Part.2 The unified API: `ov.es.decoupler`#

Every method below is callable via ov.es.<name>(...) directly. But there’s also a single dispatcher that takes the algorithm as a parameter:

ov.es.decoupler(adata, signatures=sigs, method='aucell', engine='gpu')
# ↑ equivalent to ov.es.aucell(adata, signatures=sigs, engine='gpu')

Why have both?

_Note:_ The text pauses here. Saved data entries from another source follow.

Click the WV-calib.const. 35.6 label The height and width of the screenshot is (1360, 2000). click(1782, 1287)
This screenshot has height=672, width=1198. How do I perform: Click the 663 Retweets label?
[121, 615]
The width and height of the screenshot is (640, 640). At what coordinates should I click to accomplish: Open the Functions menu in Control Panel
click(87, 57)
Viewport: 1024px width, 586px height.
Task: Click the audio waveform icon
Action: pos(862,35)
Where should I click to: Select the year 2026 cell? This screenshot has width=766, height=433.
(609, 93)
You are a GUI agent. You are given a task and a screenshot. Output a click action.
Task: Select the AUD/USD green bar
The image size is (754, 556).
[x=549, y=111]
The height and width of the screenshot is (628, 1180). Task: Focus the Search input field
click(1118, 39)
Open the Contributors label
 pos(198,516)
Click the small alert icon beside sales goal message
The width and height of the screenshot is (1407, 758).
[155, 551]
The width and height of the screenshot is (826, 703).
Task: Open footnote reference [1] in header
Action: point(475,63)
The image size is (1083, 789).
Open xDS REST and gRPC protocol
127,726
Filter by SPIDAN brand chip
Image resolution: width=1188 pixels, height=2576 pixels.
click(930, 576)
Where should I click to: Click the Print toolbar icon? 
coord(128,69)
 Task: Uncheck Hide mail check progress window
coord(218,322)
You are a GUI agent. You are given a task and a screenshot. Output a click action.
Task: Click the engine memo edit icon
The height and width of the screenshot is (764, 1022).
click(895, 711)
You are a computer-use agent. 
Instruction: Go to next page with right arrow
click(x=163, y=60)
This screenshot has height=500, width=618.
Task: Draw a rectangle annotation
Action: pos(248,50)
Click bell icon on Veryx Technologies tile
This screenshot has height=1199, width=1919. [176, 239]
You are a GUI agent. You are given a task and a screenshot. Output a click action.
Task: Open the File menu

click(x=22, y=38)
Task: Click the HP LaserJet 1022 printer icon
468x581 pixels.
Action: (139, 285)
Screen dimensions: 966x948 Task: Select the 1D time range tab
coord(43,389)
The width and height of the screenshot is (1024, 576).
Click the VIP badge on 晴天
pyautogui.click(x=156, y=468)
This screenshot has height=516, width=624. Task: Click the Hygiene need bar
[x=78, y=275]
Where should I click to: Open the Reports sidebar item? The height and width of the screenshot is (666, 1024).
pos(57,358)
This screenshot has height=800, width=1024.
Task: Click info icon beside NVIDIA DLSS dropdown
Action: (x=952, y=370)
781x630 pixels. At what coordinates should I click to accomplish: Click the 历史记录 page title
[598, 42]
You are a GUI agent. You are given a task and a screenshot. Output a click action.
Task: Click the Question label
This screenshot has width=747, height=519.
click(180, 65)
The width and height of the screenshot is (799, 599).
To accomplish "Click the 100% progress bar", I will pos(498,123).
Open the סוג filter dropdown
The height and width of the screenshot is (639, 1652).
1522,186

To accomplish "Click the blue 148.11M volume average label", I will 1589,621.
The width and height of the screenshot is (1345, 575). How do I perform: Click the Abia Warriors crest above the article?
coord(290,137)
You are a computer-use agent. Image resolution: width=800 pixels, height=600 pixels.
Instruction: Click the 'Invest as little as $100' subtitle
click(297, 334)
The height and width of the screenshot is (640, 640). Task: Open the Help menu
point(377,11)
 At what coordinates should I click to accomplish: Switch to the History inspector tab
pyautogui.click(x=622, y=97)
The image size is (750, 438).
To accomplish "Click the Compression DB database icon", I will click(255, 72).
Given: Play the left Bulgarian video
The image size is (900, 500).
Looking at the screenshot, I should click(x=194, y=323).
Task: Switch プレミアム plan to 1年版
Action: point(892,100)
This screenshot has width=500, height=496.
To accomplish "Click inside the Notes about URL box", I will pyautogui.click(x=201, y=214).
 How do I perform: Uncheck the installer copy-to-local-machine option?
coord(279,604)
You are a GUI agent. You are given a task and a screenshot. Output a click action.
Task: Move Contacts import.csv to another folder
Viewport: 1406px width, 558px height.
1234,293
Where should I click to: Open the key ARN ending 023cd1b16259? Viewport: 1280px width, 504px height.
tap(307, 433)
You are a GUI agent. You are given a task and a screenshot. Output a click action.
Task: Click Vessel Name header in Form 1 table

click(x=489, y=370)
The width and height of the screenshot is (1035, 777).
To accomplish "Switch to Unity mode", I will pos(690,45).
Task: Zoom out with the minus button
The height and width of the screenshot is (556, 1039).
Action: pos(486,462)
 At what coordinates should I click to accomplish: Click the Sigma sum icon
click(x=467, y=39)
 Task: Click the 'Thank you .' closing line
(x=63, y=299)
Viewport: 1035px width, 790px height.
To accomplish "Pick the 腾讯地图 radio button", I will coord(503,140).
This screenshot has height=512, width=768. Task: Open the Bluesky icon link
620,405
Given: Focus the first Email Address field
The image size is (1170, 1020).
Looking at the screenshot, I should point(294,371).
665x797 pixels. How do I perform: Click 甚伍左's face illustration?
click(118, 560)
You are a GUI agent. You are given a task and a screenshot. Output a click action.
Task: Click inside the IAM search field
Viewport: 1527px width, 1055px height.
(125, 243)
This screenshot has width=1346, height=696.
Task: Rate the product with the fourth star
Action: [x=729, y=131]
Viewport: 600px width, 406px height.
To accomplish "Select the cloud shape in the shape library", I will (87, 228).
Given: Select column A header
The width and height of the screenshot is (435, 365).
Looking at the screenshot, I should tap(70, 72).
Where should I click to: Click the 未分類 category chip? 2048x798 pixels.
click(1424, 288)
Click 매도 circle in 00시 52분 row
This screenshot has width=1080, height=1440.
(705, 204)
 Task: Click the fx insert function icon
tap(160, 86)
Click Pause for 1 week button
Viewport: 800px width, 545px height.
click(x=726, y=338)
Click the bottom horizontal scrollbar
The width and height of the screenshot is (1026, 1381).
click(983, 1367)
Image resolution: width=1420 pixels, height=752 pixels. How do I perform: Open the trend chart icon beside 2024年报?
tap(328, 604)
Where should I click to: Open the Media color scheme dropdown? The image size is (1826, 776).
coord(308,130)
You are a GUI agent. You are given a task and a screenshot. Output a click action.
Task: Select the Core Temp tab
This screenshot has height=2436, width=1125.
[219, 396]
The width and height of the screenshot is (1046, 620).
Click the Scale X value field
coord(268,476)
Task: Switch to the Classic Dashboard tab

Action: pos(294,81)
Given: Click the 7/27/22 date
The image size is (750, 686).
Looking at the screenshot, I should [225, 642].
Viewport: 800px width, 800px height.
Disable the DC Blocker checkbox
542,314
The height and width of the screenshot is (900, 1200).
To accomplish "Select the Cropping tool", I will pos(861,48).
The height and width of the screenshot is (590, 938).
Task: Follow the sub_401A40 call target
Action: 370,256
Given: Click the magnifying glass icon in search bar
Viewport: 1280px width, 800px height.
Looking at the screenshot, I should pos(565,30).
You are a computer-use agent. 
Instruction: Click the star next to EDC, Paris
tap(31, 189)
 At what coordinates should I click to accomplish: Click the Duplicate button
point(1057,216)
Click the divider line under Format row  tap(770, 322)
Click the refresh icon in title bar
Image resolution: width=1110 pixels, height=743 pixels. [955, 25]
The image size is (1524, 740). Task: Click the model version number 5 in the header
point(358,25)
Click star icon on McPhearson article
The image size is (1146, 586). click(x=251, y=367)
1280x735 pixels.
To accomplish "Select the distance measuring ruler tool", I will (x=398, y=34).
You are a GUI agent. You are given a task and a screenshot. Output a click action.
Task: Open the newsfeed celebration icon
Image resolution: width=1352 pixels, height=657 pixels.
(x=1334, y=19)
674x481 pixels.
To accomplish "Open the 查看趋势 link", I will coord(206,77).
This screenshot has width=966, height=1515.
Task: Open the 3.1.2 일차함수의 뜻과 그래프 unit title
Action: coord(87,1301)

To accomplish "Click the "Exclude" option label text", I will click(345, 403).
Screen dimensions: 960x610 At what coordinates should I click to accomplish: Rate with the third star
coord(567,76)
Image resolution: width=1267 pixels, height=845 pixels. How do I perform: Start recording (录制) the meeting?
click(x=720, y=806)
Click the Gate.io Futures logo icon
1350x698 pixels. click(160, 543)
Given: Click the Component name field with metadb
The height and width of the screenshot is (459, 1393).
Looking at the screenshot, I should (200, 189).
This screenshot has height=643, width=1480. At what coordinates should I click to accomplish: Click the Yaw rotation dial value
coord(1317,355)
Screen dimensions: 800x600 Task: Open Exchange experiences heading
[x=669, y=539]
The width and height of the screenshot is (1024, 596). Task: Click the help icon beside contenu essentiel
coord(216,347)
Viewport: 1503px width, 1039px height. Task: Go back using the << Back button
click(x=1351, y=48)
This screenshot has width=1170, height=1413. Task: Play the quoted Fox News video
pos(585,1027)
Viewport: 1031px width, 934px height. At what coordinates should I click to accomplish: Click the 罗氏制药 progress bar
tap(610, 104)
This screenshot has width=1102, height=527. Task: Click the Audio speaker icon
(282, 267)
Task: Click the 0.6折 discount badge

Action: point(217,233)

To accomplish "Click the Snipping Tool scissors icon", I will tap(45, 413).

The dispatcher is handy when the choice of algorithm needs to be a runtime parameter — e.g. for benchmarking sweeps, configuration-driven pipelines, or agent tool-call interfaces. ov.es.decoupler is registered with omicverse’s function registry so it can be discovered/invoked by agents.

# Same call, two ways. ov.es.decoupler dispatches by method string; the kwargs
# (signatures, engine, tmin, ...) are forwarded verbatim to the underlying kernel.
ov.es.decoupler(adata, signatures=signatures, method='aucell', engine='gpu', tmin=3)
# ov.es.aucell  (adata, signatures=signatures,                 engine='gpu', tmin=3)

# Per-method scores land in adata.obsm['score_<method>'] as a (cells × signatures)
# DataFrame; p-values (when applicable) go to adata.obsm['padj_<method>'].
adata.obsm['score_aucell'].head()

╭─ SUMMARY: aucell ──────────────────────────────────────────────────╮
│  Duration: 0.4079s                                                 │
│  Shape:    300 x 14,182 (Unchanged)                                │
│                                                                    │
│  CHANGES DETECTED                                                  │
│  ────────────────                                                  │
│  ● OBSM   │ ✚ score_aucell (dataframe, 300x1)                      │
│                                                                    │
╰────────────────────────────────────────────────────────────────────╯

	response to vitamin (GO:0033273)
GTGCAGCAGCTATGCT	0.00000
CAGATCAAGCTGTTCA	0.00000
GCAGCCAGTCATTAGC	0.00000
TACACGATCACCTTAT	0.16419
GCTTCCAAGACATAAC	0.00000

Each method below caches its CPU and GPU scores into small dictionaries plus adata.obs columns so the closing scatter and accuracy table can use them.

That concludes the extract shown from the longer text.